Crowdfund Investing: An Exciting New Alternative for Individual Investors
by Louis C. Gerken and Thomas C. Gray
Indexing and thoughtful asset allocation are solid choices for most individual investors’ core holdings. But for those seeking exceptional gains on a long-term investment horizon, alternative investments like private equity—including venture capital—can offer an uncorrelated, value-based, and often highly lucrative, complement to the otherwise staid 60% stock/40% bond investment plan.

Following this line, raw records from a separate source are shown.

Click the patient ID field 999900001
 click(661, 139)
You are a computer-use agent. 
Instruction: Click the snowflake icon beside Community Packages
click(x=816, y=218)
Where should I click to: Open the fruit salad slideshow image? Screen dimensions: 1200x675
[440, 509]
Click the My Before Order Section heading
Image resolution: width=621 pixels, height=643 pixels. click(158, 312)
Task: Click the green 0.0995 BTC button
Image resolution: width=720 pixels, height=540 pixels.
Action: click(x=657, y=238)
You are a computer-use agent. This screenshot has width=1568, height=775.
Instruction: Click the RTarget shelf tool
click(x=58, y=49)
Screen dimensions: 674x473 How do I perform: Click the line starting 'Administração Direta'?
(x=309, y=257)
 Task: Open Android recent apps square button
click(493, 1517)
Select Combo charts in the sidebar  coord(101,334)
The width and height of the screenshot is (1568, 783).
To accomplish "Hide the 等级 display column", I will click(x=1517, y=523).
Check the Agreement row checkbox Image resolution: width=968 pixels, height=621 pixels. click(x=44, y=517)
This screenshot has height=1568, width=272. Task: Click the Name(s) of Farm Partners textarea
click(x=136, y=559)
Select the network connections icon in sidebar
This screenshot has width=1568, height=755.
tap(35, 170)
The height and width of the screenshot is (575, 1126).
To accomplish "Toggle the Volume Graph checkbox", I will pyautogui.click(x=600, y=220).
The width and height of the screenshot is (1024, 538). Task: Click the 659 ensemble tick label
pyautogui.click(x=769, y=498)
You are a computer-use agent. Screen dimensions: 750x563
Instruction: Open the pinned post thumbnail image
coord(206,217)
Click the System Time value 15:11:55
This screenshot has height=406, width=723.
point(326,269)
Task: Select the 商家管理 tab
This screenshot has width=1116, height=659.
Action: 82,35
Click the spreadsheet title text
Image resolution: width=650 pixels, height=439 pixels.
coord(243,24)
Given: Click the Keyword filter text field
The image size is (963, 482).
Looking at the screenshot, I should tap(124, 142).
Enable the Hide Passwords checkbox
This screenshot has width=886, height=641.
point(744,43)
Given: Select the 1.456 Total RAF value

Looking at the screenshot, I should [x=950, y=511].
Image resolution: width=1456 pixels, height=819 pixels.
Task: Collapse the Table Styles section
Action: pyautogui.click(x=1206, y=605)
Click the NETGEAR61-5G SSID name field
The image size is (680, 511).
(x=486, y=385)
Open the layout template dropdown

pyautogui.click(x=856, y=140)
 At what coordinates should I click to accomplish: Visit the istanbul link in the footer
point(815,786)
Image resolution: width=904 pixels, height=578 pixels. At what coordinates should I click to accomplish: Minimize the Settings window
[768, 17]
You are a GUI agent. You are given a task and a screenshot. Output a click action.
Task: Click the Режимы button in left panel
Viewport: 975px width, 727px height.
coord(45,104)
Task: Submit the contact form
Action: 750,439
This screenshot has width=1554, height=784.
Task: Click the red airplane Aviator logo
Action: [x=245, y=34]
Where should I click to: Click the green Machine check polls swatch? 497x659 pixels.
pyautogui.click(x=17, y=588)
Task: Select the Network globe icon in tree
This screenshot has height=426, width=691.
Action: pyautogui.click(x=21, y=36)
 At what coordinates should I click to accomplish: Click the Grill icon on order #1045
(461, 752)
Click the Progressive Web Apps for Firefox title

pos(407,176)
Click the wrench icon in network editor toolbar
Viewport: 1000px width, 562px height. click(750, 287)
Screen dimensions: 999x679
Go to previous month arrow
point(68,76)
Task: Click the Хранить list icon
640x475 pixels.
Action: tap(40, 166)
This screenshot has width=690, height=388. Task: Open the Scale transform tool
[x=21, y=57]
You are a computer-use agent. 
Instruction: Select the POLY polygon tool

Historically, only high-net-worth individuals and institutional investors, including pension funds and university endowments, have been able to enjoy the 600+ basis points of annual incremental return that private equity and venture capital investments deliver long-term over traditional asset classes (exchanged-listed stocks and bonds). Meanwhile, an estimated $5 trillion in U.S. individual retirement and personal investing accounts has been restricted to those traditional asset classes. Now, Title III of the 2012 Jumpstart Our Business Startups) Act is poised to change the game by allowing unaccredited investors to participate directly in equity-based crowdfund investing.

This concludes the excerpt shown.